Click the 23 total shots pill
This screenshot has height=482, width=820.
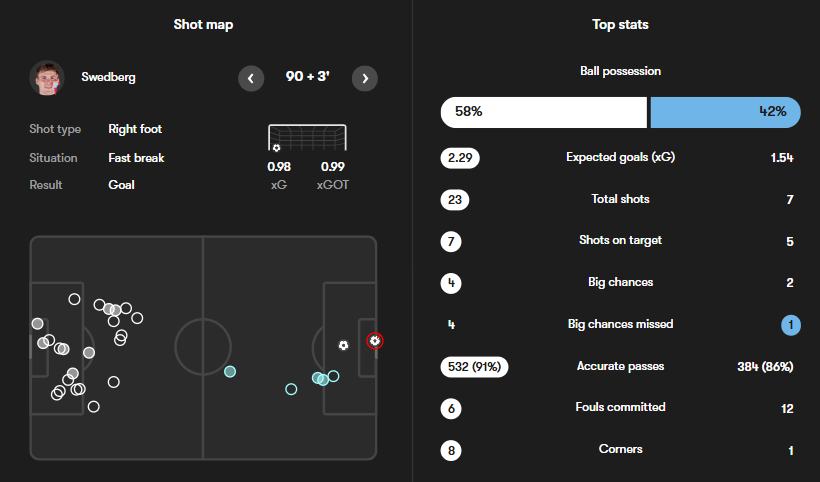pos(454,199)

★ ★ ★ ★ ★

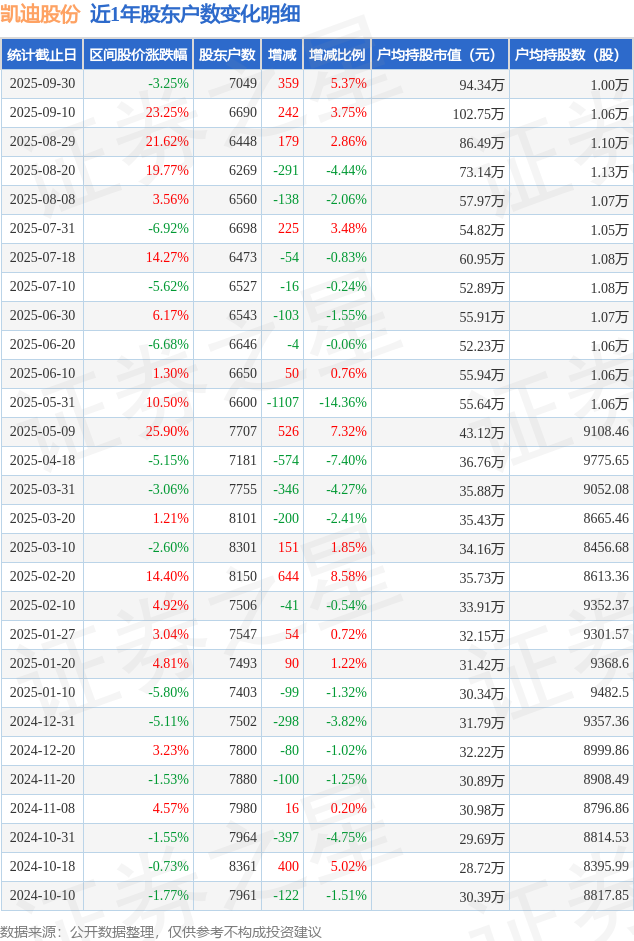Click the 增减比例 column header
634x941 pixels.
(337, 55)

★ ★ ★ ★ ★

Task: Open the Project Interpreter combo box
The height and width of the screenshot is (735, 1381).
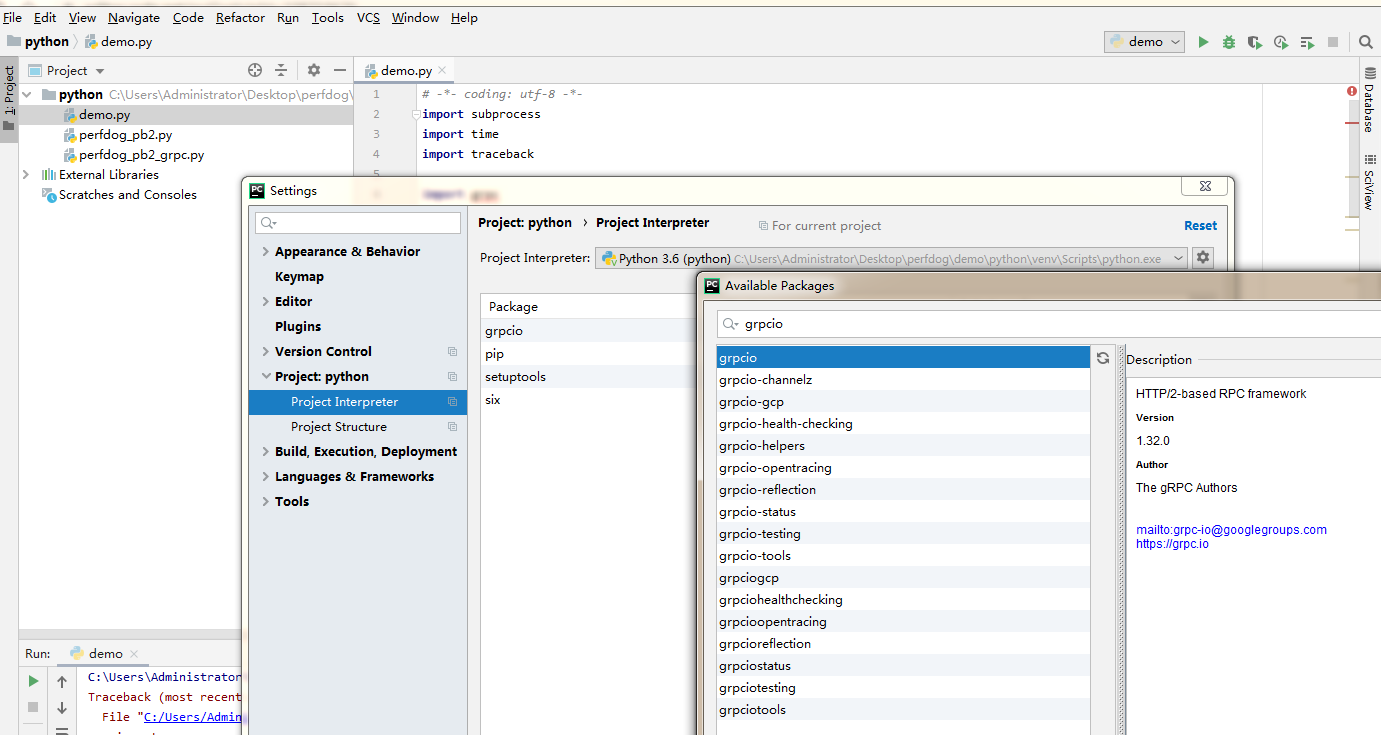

★ ★ ★ ★ ★

What the exercise asks ▸
Your answer should be the lines of the listing above between the line holding "Task: Open the Project Interpreter combo box" and the line holding "The height and", inclusive, restated word for word and alone.

Answer to this problem ▸
Task: Open the Project Interpreter combo box
The height and width of the screenshot is (735, 1381).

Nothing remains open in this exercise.